Surprisingly, increasing the dataset size through data augmentation did not correspond with an increase in the performance of the models across all architectures, as seen in Table 2. This was also observed in other models, such as ResNet50, where when augmented data were included, the AUC-ROC score dropped significantly from 85.65% to 63.75%, as shown in Table 3. This suggests that the introduction of augmented data may have introduced noise or overcomplicated the training process for certain architectures, negatively impacting their ability to generalize effectively.

Training Time

We also tracked each model’s training time with a combination of data augmentation and real images versus training with only real images, as shown in Table 4. As expected, training with data augmentation requires more time due to the increased size of the dataset. For example, training the ResNet152 with data augmentation took 356.6 minutes, whereas training without augmentation took 345.7 minutes. This observation highlights the trade-off between longer training times and the potential benefits of data augmentation. However, data augmentation did not improve performance in our case, indicating that the additional training time did not translate into better model generalization.

Table 4.

Training time for the models.

Model	AUC^a (real images)	AUC (real and augmented data)
VGG16^b	98.25	97.95
VGG19	97.6	97.6
ResNet50^c	85.65	63.75
ResNet101	89.6	91.05
ResNet152	93.45	89.85
Inception ResNet-v2	92.75	97.55

^aAUC: area under the curve.

^bVGG: Visual Geometry Group.

^cResNet: Residual Network.

Model Parameters

In addition to our analysis, we provide a detailed breakdown of the parameter count for each model used in our study, as shown in Table 5. The number of parameters in a model reflects its complexity and capacity to learn from data. Consequently, it has a direct impact on both training time and the computational resources required, influencing the model’s overall efficiency and scalability.

Table 5.

Parameters of each model.

Model	Parameters, n
Inception-ResNet-V2	54,336,736
ResNet152^a	58,370,944
ResNet101	42,658,176
ResNet50	23,587,712
VGG19^b	20,024,384
VGG16	14,714,688

^aResNet: Residual Network.

^bVGG: Visual Geometry Group.

The results highlight the superior performance of VGG16 in terms of diagnostic accuracy and computational efficiency, challenging the hypothesis that more complex models always yield better results. These findings and their broader implications for TB diagnostics are explored in the Discussion section.

DiscussionPrincipal Findings

The findings from this study provide significant insights into the performance and efficiency of several CNN architectures in the classification of CXR images for TB detection. The architectures evaluated included VGG16, VGG19, ResNet50, ResNet101, ResNet152, and Inception-ResNet-V2. Of these, the VGG16 consistently achieved the highest performance across all metrics, such as accuracy, precision, recall, and F₁-score. This consistent performance suggests that VGG16 effectively captures the necessary features for distinguishing between TB-positive and TB-negative CXR images, even with fewer parameters compared to the deeper models. VGG16’s superior performance is significant, as it demonstrates that a simpler model can achieve exceptional diagnostic accuracy while requiring minimal computational resources. This makes it a practical and scalable solution for deployment in resource-constrained settings with limited access to high-performance hardware.

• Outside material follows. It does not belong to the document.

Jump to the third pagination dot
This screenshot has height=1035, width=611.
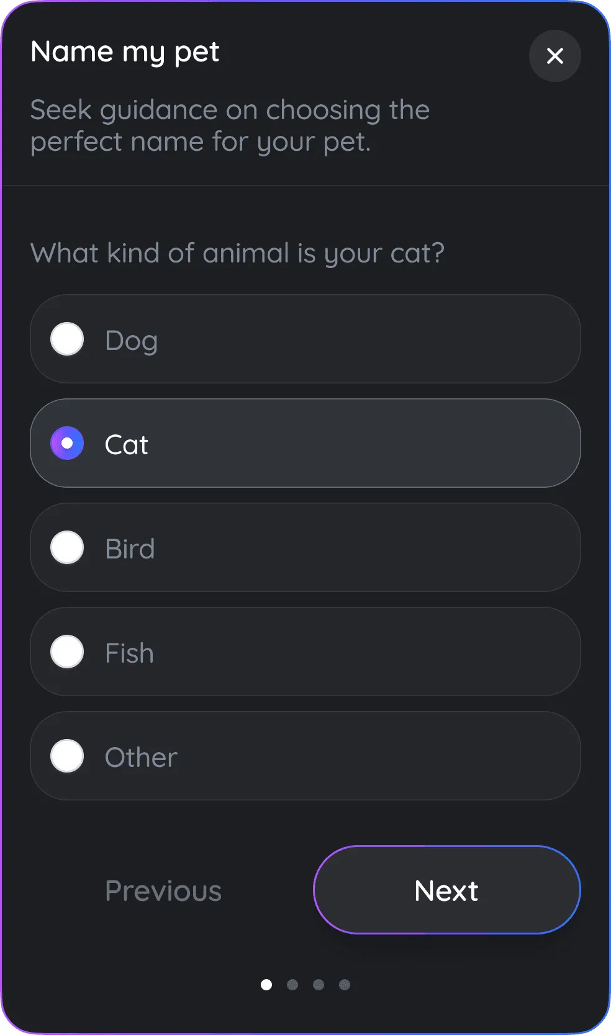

The computational time observed across models has implications for clinical settings, particularly in resource-limited environments. Longer training times, as seen with complex architectures like ResNet152, increase resource demands, potentially impacting cost-effectiveness. Importantly, since data augmentation did not improve model performance in this study, the additional computational burden may not be justifiable in such settings. Simpler models, like VGG16 or ResNet50, may offer a more feasible balance between efficiency and diagnostic accuracy, making them better suited for practical implementation.

Comparison to Prior Work

The findings also highlight the fact that while data augmentation is often used to improve the performance of CNN models by expanding the dataset and introducing variability, it does not necessarily lead to performance improvements if the base dataset already provides sufficient diversity for training. In our study, the original dataset appeared robust enough, and the addition of augmented data did not enhance model performance. This aligns with findings from previous studies, such as the study by Shorten and Khoshgoftaar [47], which emphasize that the effectiveness of data augmentation is highly dependent on the initial dataset’s characteristics, particularly its size and variability. When the base dataset is sufficiently diverse, as in our case, augmentation may introduce unnecessary redundancy or even noise, potentially disrupting the model’s ability to generalize effectively.

However, our findings also contrast with studies in domains where datasets are inherently limited or imbalanced, such as biomedical imaging, where augmentation has been shown to significantly improve performance by addressing underrepresented classes and introducing variability. For instance, a study by Perez and Wang [48] demonstrated that data augmentation improved model generalization for small datasets by simulating real-world variability. The discrepancy between our results and these studies highlights the context-dependent nature of augmentation’s effectiveness and the need for tailoring augmentation strategies to specific datasets and tasks.

It is commonly observed in several studies that models with a higher number of parameters, such as ResNet152 and Inception-ResNet-V2, are capable of capturing more deep patterns in the data [41,43]. However, this comes at the cost of requiring more computational resources and longer training times. Interestingly, in our study, despite having fewer parameters, VGG16 outperformed the more complex models. This suggests that for our specific task of classifying CXR images into TB-positive and TB-negative categories, VGG16 efficiently captured the relevant features without necessitating excessive complexity. This finding highlights the importance of selecting the appropriate model architecture based on the specific characteristics and requirements of the task at hand rather than simply opting for the model with the most parameters. This result also aligns with the principle that simpler models can often perform competitively when they are well-matched to the data and the problem domain [40].

Strengths and Limitations

The findings from this study show that a simpler model like VGG16 can deliver strong performance while keeping computational requirements low. This makes it suitable for use in low-resource environments. The study also measured training time across different architectures, which helps evaluate practical efficiency.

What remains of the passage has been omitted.